*Tâche à faire*: Recopiez à l'identique les enregistrements, de la première ligne jusqu'à celle qui contient « di-label: 第 is », les deux incluses. Laissez les images de côté dans votre réponse, s'il vous plaît.

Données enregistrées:
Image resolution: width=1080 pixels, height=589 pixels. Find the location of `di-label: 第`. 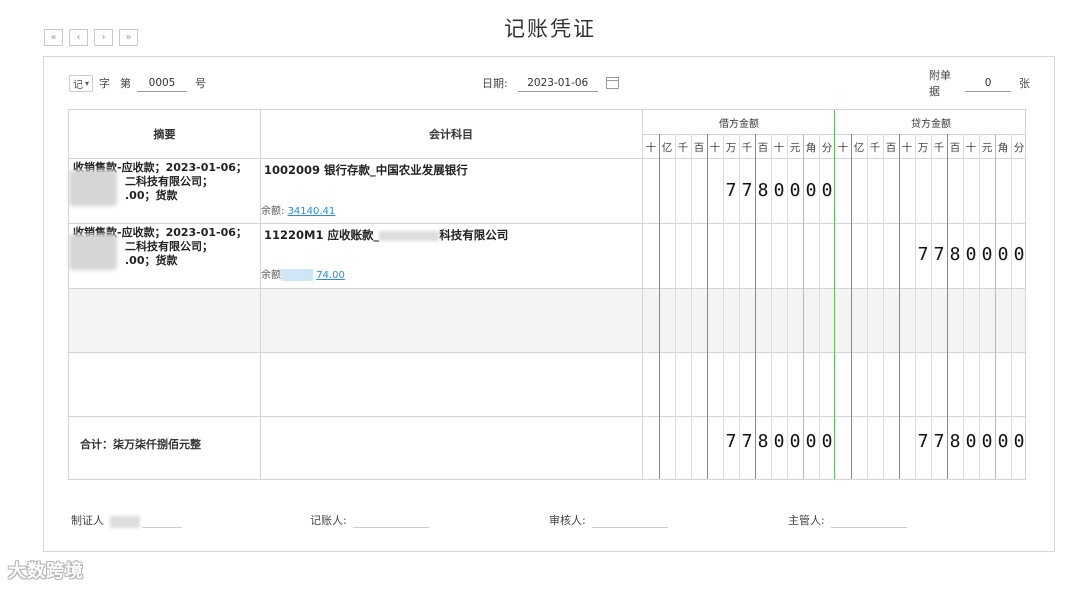

di-label: 第 is located at coordinates (126, 84).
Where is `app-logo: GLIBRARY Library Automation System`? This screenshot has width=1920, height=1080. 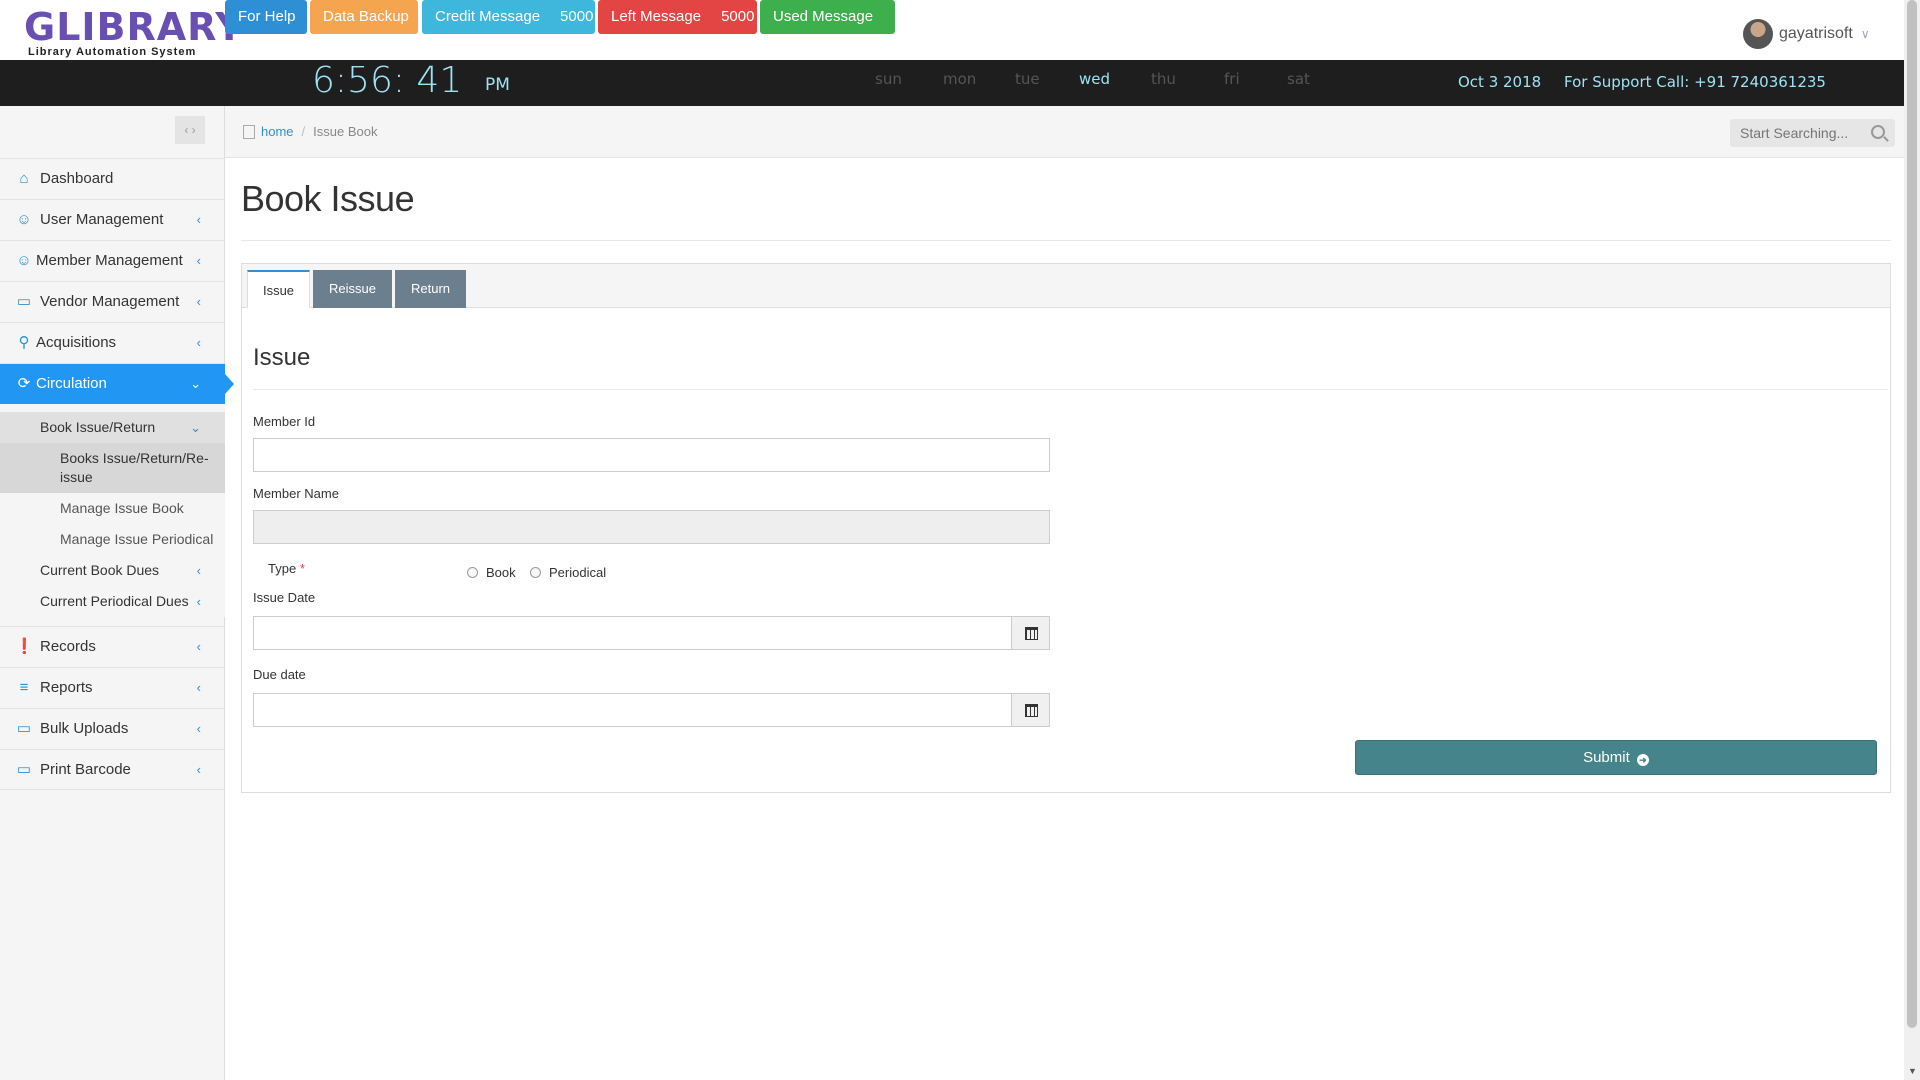 app-logo: GLIBRARY Library Automation System is located at coordinates (132, 31).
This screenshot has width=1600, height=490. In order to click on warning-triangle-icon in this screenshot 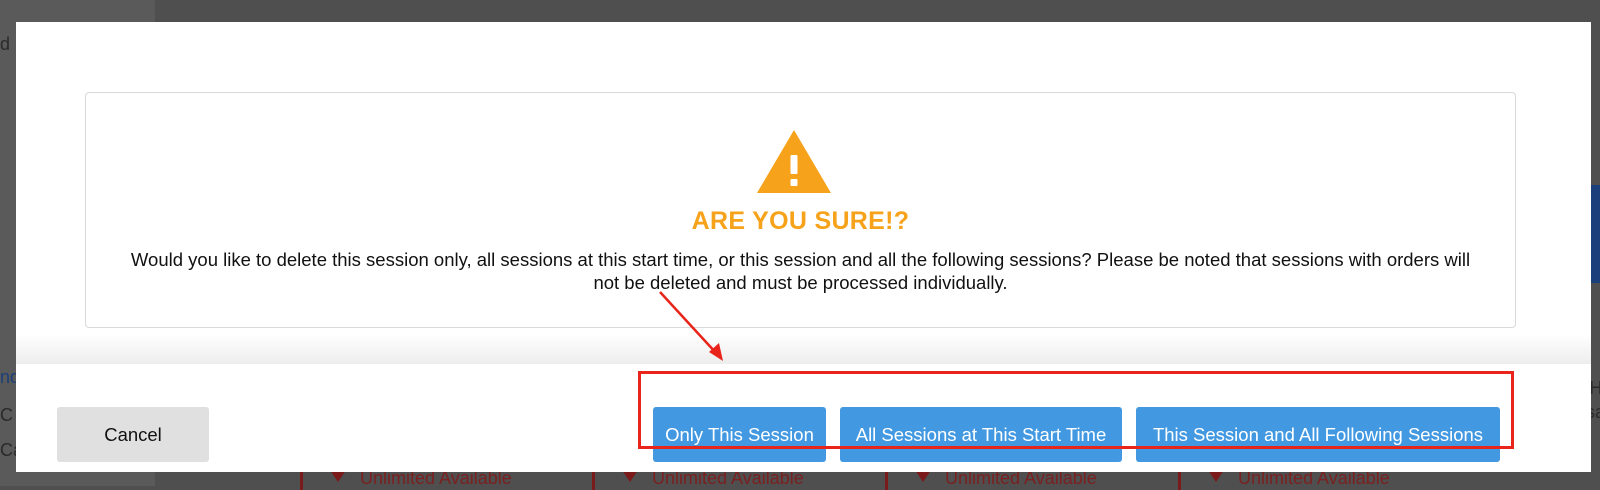, I will do `click(794, 162)`.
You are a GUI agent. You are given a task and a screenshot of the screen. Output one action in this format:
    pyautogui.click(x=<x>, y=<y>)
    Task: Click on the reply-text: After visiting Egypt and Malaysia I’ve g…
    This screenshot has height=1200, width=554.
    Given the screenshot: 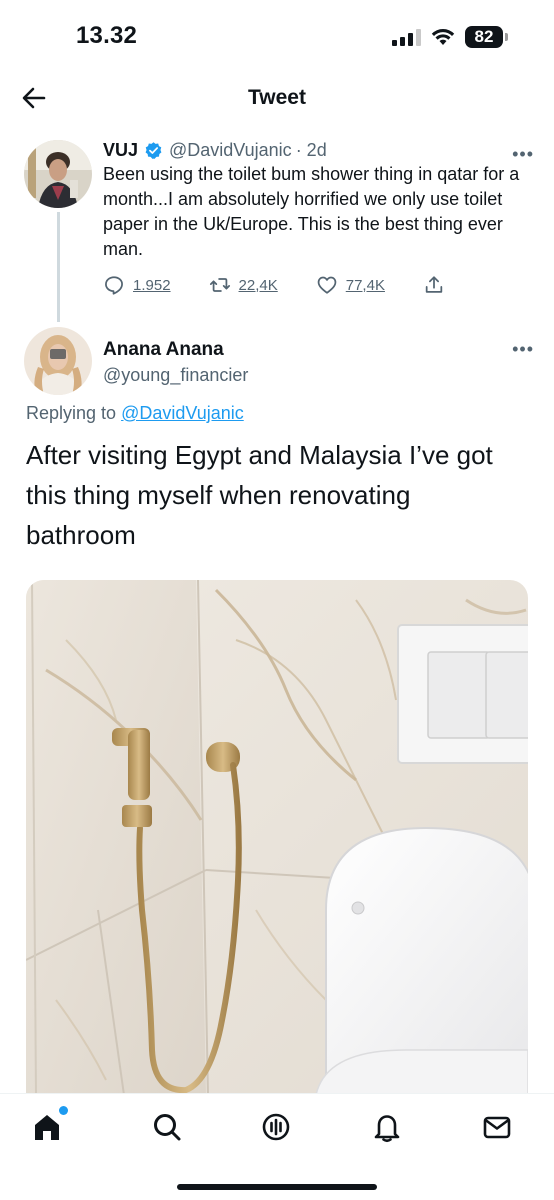 What is the action you would take?
    pyautogui.click(x=260, y=495)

*Réponse attendue*:
Image resolution: width=1080 pixels, height=589 pixels. Find the location of `di-label: 第`. 

di-label: 第 is located at coordinates (126, 84).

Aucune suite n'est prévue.